Stored records:
Start of Block

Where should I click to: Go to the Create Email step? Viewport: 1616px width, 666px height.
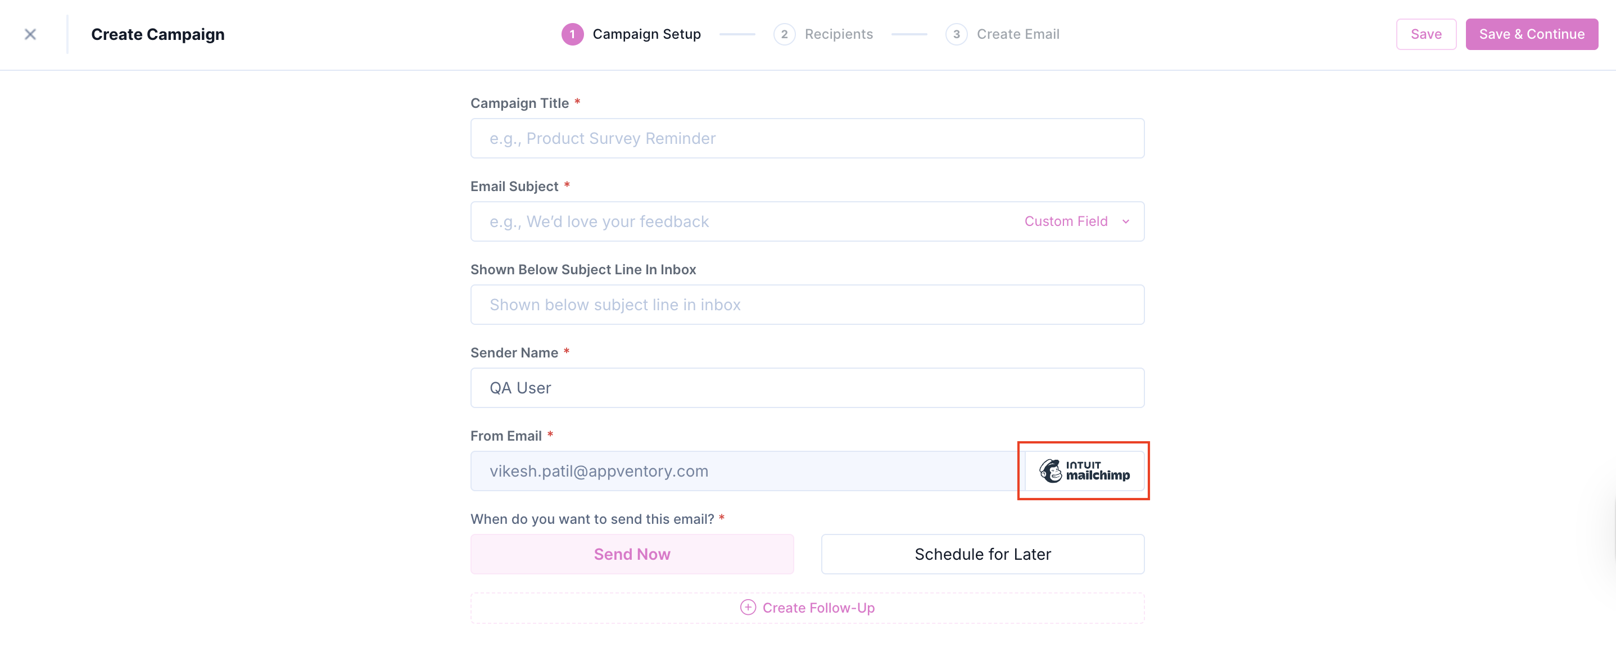tap(1018, 34)

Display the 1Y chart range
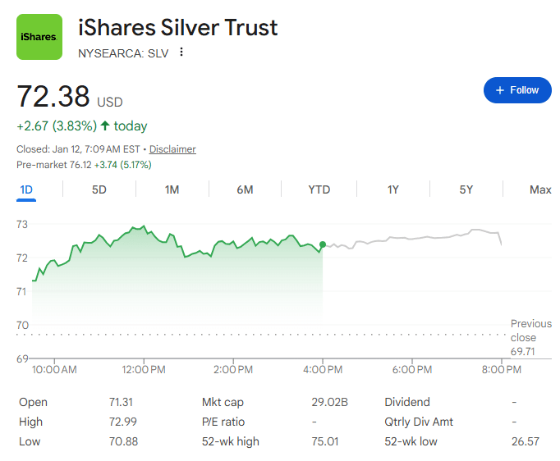(x=393, y=189)
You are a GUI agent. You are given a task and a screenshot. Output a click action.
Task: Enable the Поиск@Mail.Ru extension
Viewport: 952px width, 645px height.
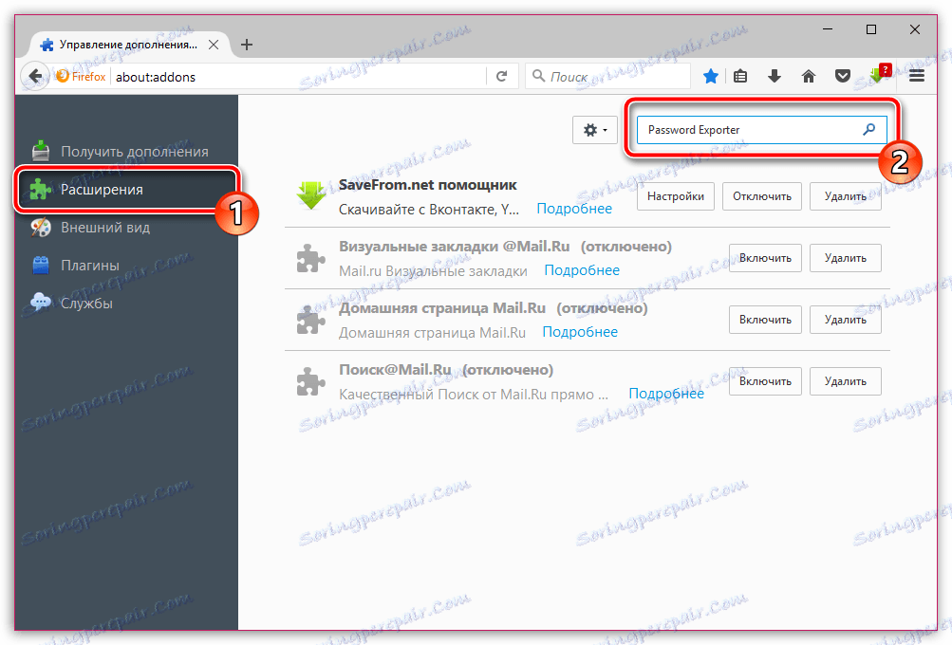click(x=764, y=380)
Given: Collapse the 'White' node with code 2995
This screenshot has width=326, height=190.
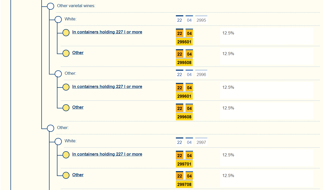Looking at the screenshot, I should click(58, 20).
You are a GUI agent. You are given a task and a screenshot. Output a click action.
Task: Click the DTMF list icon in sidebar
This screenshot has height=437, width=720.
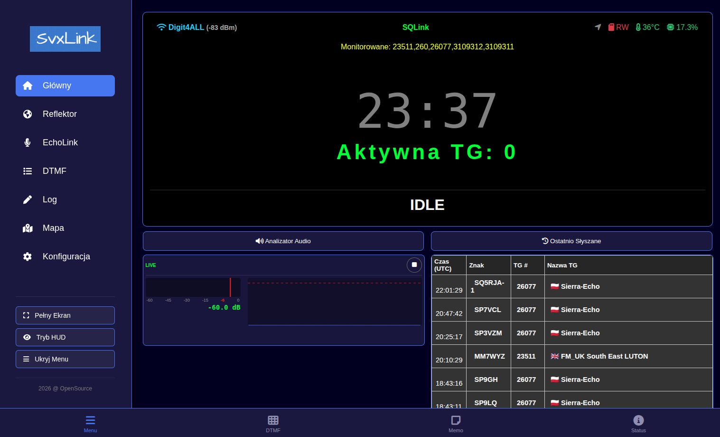28,171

End of Block

■ **EXERCISE AIM**:
Reproduce the records above exactly, excluding every picture.

■ **RESULT**:
Where should I click to: Go to the Create Email step? Viewport: 1616px width, 666px height.
tap(1018, 34)

Display the 1Y chart range
(x=393, y=189)
You are a GUI agent. You are given a task and a screenshot. Output a click action.
Task: Enable the Поиск@Mail.Ru extension
Viewport: 952px width, 645px height.
click(x=764, y=380)
Given: Collapse the 'White' node with code 2995
This screenshot has width=326, height=190.
Looking at the screenshot, I should click(58, 20).
You are a GUI agent. You are given a task and a screenshot. Output a click action.
Task: Click the DTMF list icon in sidebar
This screenshot has height=437, width=720.
28,171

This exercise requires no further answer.